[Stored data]
▼▼▼

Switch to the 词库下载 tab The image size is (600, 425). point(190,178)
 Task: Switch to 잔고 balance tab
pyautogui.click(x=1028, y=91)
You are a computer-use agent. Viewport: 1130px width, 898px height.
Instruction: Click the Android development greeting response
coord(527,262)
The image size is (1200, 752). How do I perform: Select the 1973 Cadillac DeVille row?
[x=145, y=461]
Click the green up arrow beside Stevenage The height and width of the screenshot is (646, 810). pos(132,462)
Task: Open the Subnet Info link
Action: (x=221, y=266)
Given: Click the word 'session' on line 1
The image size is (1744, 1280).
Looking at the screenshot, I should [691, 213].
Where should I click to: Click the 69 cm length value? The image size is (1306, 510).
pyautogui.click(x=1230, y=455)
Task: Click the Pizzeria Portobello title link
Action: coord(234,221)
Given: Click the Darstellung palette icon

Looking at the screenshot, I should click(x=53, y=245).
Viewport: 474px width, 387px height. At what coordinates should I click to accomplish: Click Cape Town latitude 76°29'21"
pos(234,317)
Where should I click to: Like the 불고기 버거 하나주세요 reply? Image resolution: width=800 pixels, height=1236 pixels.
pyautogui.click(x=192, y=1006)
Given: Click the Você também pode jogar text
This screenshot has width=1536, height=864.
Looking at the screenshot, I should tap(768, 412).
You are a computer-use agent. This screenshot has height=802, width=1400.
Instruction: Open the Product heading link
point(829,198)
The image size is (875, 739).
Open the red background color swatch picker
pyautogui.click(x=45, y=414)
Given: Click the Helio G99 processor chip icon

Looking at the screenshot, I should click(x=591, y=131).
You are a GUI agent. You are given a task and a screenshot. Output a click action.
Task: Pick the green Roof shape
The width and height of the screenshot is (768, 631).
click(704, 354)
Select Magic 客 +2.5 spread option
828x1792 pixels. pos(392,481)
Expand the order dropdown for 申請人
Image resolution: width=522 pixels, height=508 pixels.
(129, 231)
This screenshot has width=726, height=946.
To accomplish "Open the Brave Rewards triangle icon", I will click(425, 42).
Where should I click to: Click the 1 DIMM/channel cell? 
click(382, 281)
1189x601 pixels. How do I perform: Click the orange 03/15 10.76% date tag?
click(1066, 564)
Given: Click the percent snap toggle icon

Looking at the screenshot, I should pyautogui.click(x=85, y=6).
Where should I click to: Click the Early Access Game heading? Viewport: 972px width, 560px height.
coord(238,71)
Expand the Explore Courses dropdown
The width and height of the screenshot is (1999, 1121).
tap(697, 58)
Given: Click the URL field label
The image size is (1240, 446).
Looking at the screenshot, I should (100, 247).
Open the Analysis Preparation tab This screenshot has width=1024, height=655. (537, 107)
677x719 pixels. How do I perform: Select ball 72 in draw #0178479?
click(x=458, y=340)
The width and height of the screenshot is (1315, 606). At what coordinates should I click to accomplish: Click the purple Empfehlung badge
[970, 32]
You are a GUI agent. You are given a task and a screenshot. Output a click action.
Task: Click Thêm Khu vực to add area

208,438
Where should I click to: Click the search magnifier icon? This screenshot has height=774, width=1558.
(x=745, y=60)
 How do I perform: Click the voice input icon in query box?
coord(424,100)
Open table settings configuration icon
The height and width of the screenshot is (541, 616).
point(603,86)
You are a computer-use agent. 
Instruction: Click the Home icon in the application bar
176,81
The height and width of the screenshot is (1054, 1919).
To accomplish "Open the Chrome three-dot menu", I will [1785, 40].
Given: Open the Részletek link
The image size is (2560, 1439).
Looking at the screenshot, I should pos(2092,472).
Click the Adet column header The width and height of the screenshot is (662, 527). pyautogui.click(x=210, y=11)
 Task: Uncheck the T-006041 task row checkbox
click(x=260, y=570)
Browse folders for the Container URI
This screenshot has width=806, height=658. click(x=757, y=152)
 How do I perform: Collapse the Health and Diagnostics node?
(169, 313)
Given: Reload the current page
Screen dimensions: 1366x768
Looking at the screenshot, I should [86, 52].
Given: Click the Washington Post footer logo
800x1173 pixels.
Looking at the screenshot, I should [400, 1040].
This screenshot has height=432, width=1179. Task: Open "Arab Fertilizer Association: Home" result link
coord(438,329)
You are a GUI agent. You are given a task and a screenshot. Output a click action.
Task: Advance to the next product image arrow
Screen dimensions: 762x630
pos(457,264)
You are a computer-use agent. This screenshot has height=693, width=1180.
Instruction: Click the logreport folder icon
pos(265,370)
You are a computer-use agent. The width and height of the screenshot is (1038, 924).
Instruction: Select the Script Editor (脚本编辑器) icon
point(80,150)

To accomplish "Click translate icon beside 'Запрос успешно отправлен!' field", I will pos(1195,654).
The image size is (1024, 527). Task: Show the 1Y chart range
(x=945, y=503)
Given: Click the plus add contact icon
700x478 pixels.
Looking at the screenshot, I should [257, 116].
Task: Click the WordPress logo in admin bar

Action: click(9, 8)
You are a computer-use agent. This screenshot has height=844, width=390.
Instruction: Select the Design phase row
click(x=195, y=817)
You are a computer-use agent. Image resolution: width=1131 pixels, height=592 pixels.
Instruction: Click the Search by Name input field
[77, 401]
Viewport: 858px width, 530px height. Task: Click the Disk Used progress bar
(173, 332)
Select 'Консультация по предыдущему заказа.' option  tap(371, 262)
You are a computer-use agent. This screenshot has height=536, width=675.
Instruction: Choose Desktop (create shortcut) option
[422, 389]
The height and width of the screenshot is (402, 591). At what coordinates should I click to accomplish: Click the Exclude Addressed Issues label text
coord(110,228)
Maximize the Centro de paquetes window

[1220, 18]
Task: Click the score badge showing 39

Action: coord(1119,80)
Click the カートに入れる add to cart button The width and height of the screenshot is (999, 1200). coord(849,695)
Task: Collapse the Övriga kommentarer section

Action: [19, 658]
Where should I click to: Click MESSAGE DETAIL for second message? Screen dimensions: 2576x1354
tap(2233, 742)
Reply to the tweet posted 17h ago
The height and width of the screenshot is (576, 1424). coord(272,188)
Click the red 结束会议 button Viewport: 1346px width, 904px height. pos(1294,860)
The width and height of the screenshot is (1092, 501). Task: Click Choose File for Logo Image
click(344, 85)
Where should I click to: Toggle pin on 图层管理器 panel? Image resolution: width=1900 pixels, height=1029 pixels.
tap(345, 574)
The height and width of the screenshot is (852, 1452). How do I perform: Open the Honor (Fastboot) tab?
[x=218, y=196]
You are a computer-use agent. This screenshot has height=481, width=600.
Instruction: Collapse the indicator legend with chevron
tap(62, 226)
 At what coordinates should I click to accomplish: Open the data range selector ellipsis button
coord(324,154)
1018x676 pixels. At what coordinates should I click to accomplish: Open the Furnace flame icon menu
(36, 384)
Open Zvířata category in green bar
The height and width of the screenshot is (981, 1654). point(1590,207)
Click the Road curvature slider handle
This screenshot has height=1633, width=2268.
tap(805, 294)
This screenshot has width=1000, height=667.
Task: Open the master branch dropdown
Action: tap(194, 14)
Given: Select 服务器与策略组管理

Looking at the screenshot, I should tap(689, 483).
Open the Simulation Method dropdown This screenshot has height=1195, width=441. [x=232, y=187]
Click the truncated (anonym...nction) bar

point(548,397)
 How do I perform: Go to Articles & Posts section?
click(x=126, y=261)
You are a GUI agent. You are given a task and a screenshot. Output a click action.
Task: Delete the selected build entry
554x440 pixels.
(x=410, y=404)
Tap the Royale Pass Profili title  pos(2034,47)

▲▲▲

• _What is needed_
Tally the lines above that hold "will" and write the result as a lone number.

• _Task output_
3